### Extract
•••

Aim.  The aim of the study was to investigate Swedish university nursing students’ experience of educational support for research utilization and capability beliefs regarding evidence-based practice skills.

Background.  Nursing programmes are offered at 26 universities in Sweden and even though there are common regulations for nursing education at the national level, substantial variations are found in local curricula. Little is known about students’ capability beliefs regarding evidence-based practice skills, particularly in comparison across universities.

Methods.  A cross-sectional survey design using self-administered postal questionnaires was conducted in 2006. A total of 1440 students (from 26 different universities) participated, constituting 68% of the national population of nursing students in their 6th and final semester.

Results.  Campus education supported the students to a greater extent than clinical education in following the development of knowledge in an area of interest, using research findings, and acquiring knowledge on how to pursue changes in clinical practice. Perceived support during campus education varied between universities. Students reported high capability beliefs regarding evidence-based practice skills, but large differences were found between universities for: stating a searchable question, seeking out relevant knowledge and critically appraising and compiling best knowledge.

•••

### Dataset extract
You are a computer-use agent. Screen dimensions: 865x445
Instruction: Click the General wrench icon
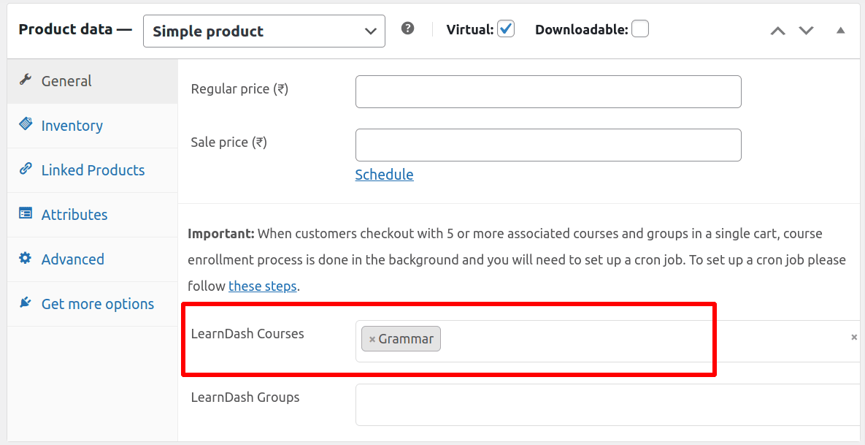pos(26,80)
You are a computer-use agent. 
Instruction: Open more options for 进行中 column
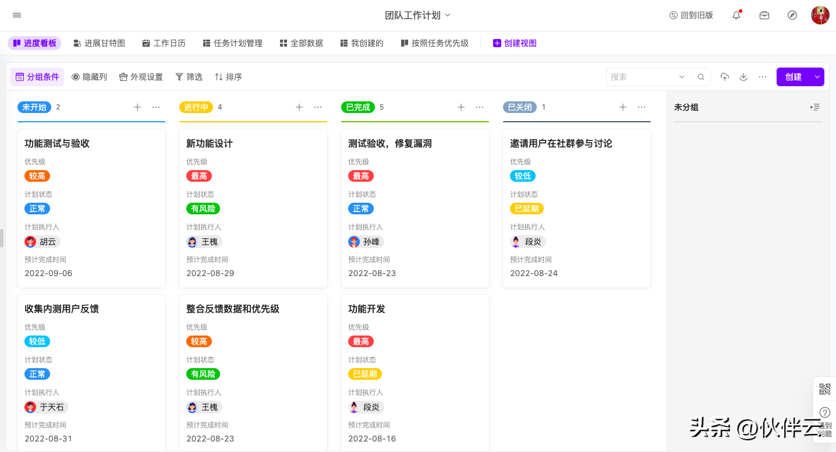[318, 107]
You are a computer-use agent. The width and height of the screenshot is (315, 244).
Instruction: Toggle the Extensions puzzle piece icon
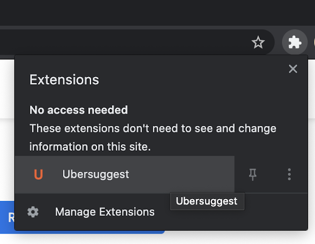(x=294, y=43)
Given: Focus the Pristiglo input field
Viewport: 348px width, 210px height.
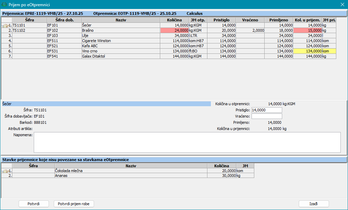Looking at the screenshot, I should [x=267, y=110].
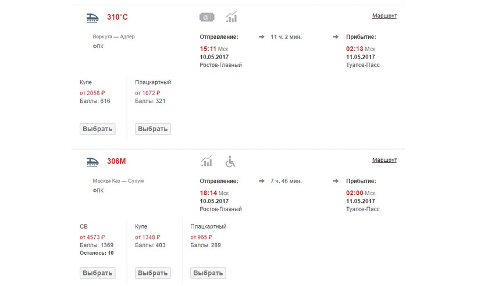Click the e-ticket icon for train 310*С

pos(207,17)
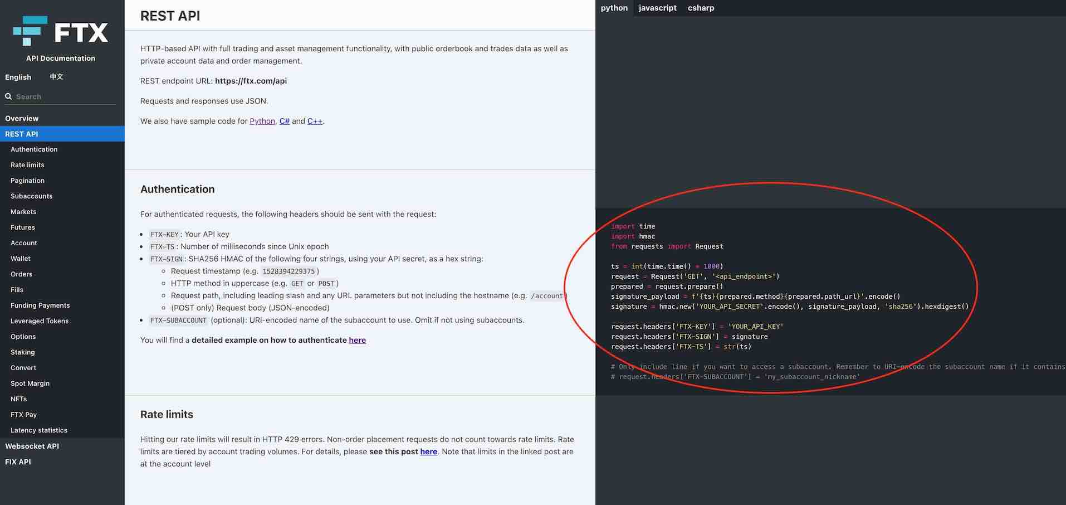Navigate to Leveraged Tokens section
The image size is (1066, 505).
(40, 321)
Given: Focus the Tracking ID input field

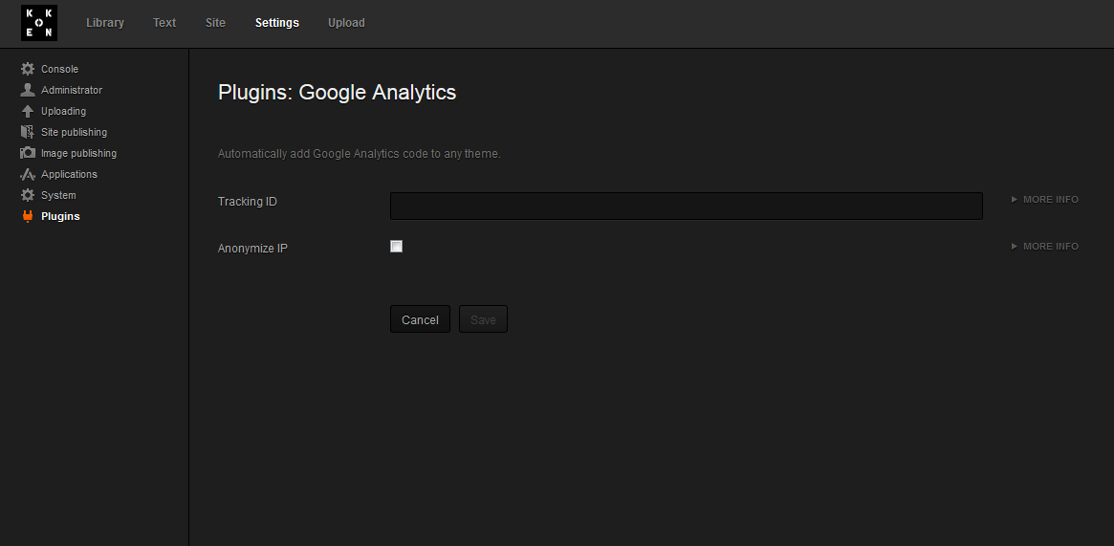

•••

### Activities
1. In the abstract on Swedish nursing students, what share of the national population of final-semester nursing students took part in the survey?
2. Resume the abstract on Swedish nursing students after its last sentence and write the next part.

### Answers for each item
1. 68%

2.
Conclusion.  The identified differences between universities concerning the students’ perceived support for research utilization and their capability beliefs regarding evidence-based practice skills have implications for curricula, pedagogical perspectives in nursing education and the potential to implement evidence-based practice in healthcare settings. Further studies are warranted to investigate students’ individual characteristics and organizational characteristics as determinants of research utilization support and capability beliefs regarding evidence-based practice skills.